A critical limitation of existing approaches is their reliance on a single model or metric, potentially missing important anomalies that would be detected by alternative, equally-performing models. Furthermore, the lack of theoretical guarantees for streaming settings makes it difficult to understand how model performance evolves over time, particularly as network behavior shifts.
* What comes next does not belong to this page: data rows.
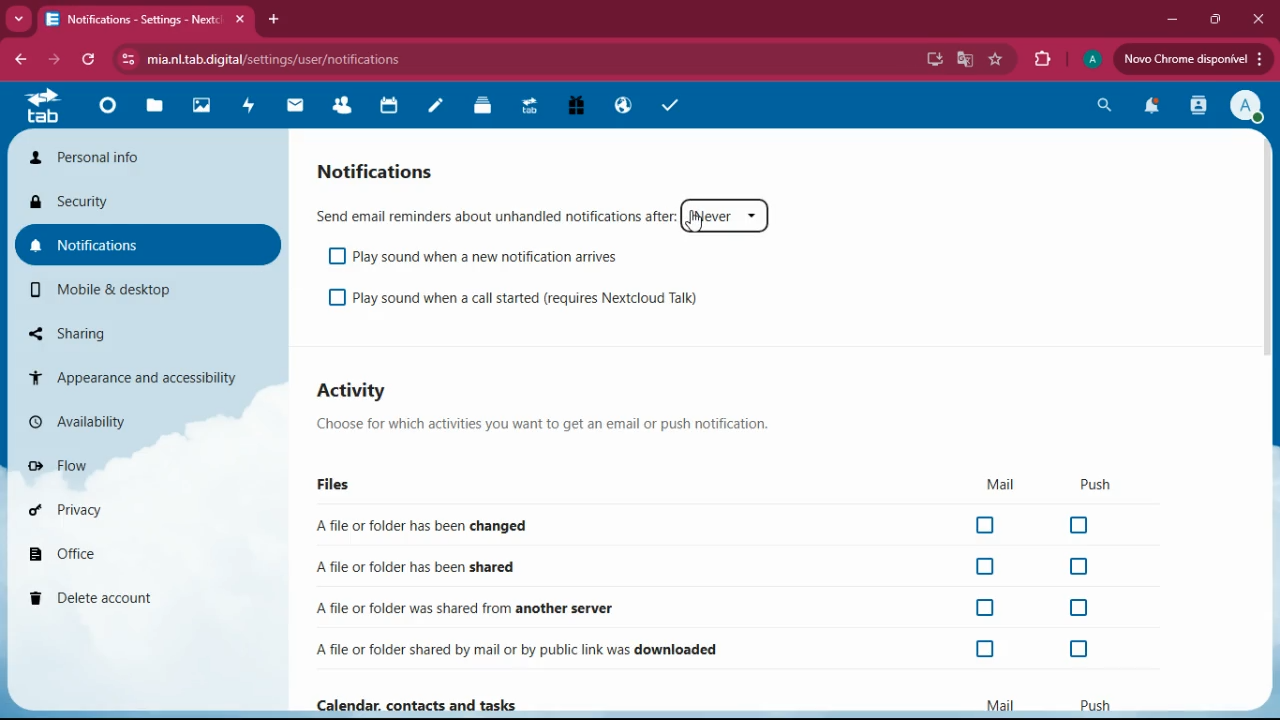 The image size is (1280, 720). I want to click on desktop, so click(932, 62).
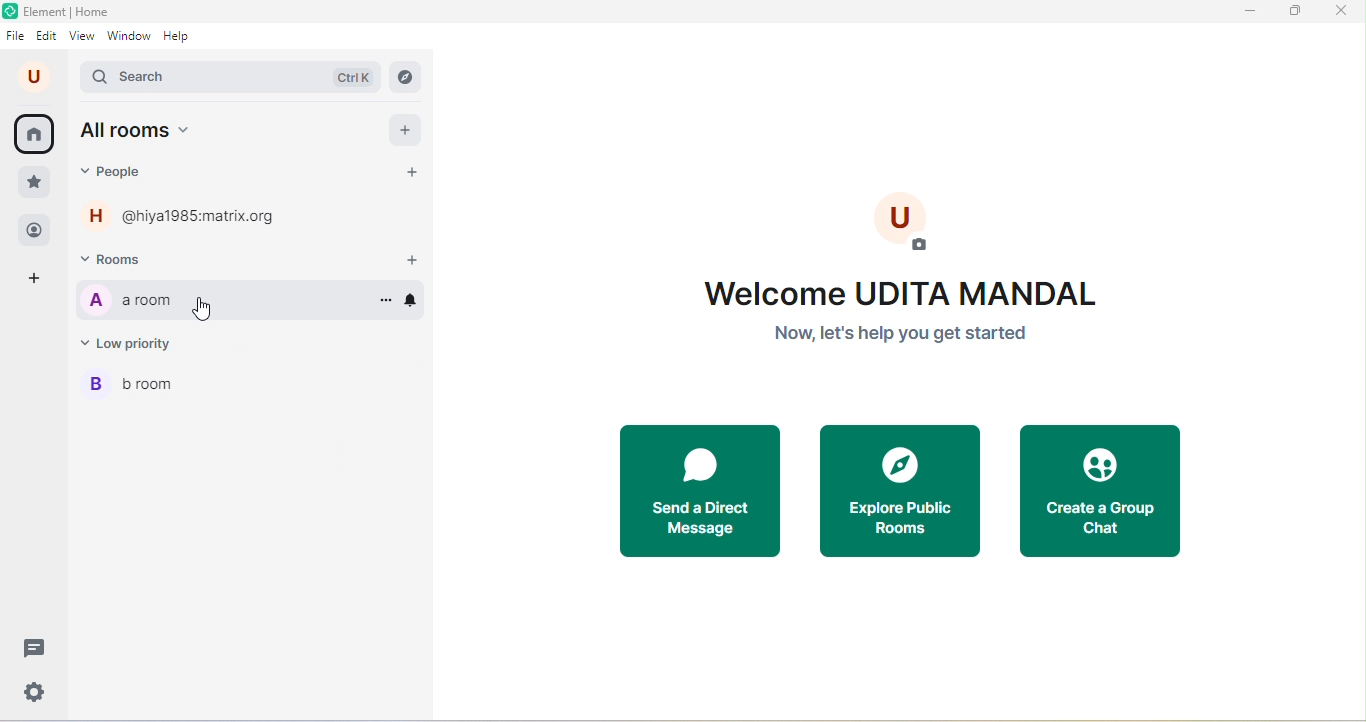 Image resolution: width=1366 pixels, height=722 pixels. What do you see at coordinates (1345, 13) in the screenshot?
I see `close` at bounding box center [1345, 13].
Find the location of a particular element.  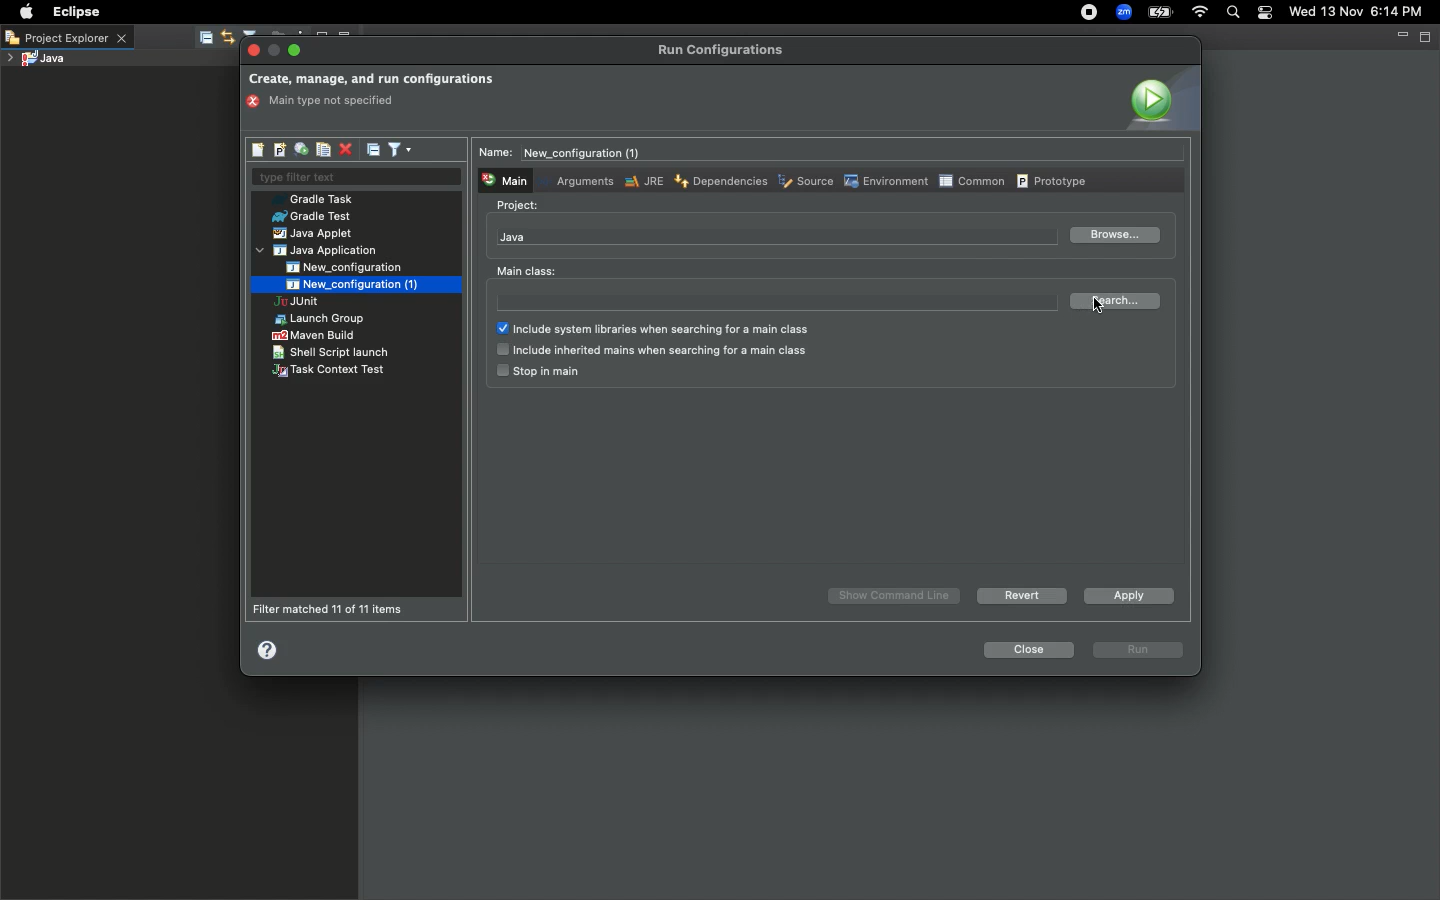

Charge is located at coordinates (1160, 14).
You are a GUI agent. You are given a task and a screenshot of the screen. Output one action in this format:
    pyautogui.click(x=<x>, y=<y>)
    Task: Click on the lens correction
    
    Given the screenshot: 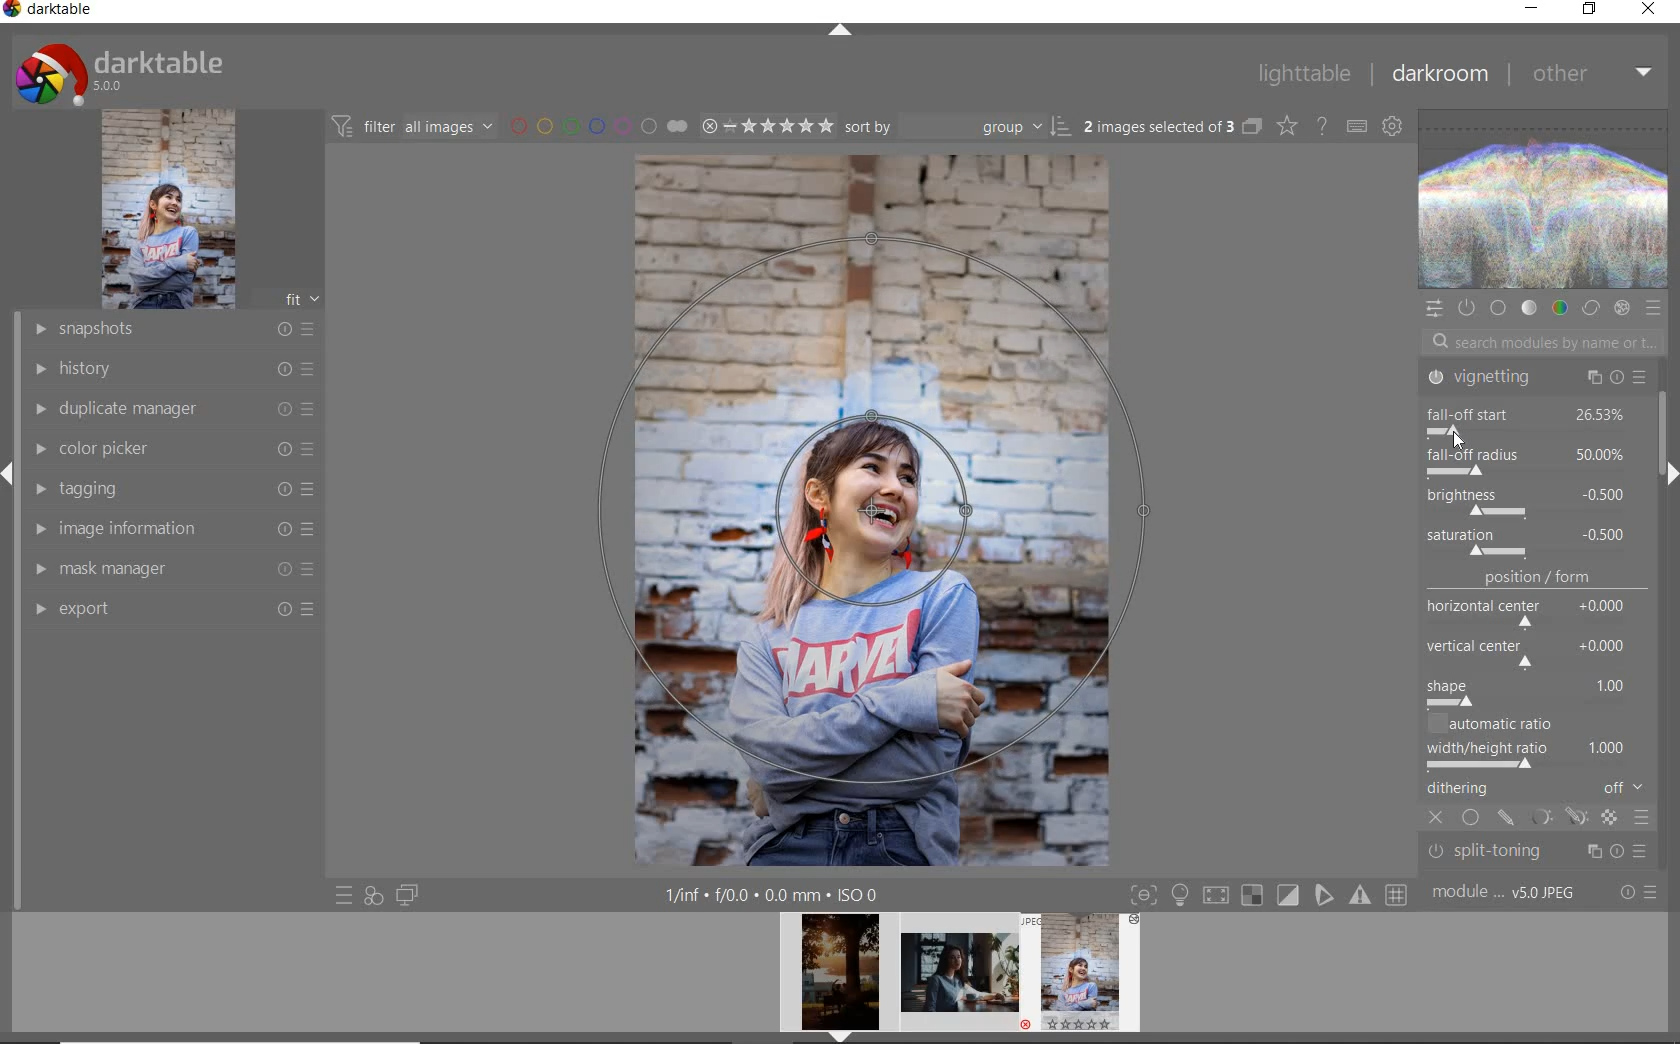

As a step towards developing theoretically-grounded, unsupervised, real-time intrusion detection algorithms, this project will leverage Prof. Tyler McCormick's specific research expertise in statistical network analysis and algorithms for cybersecurity. The project will develop a novel framework based on streaming Rashomon sets with the following key innovations:
We will develop theoretical properties and guarantees for Rashomon sets in streaming environments, establishing how these sets of equally-performing models evolve over time and how changes in the set composition can signal anomalies. This theoretical work will provide rigorous foundations for understanding when and why certain network behaviors should be flagged as anomalous.
The framework will incorporate multiple network attributes, including Prof. McCormick's recently developed univariate network curvature metric that identifies network shape and captures perturbations. These attributes, along with others, will serve as features within the Rashomon set models, allowing for multi-perspective anomaly detection.
By monitoring how the Rashomon set changes over time - which models enter or leave the set, how model weights shift, and how prediction consensus varies - we can detect anomalies that might be missed by any single model approach. The theoretical guarantees will ensure reliable performance even as network conditions evolve.
This work's primary goal is to develop a theoretically-grounded anomaly detection framework that maintains multiple equally-performing models to capture different aspects of normal network behavior, with rigorous guarantees about detection performance in streaming settings.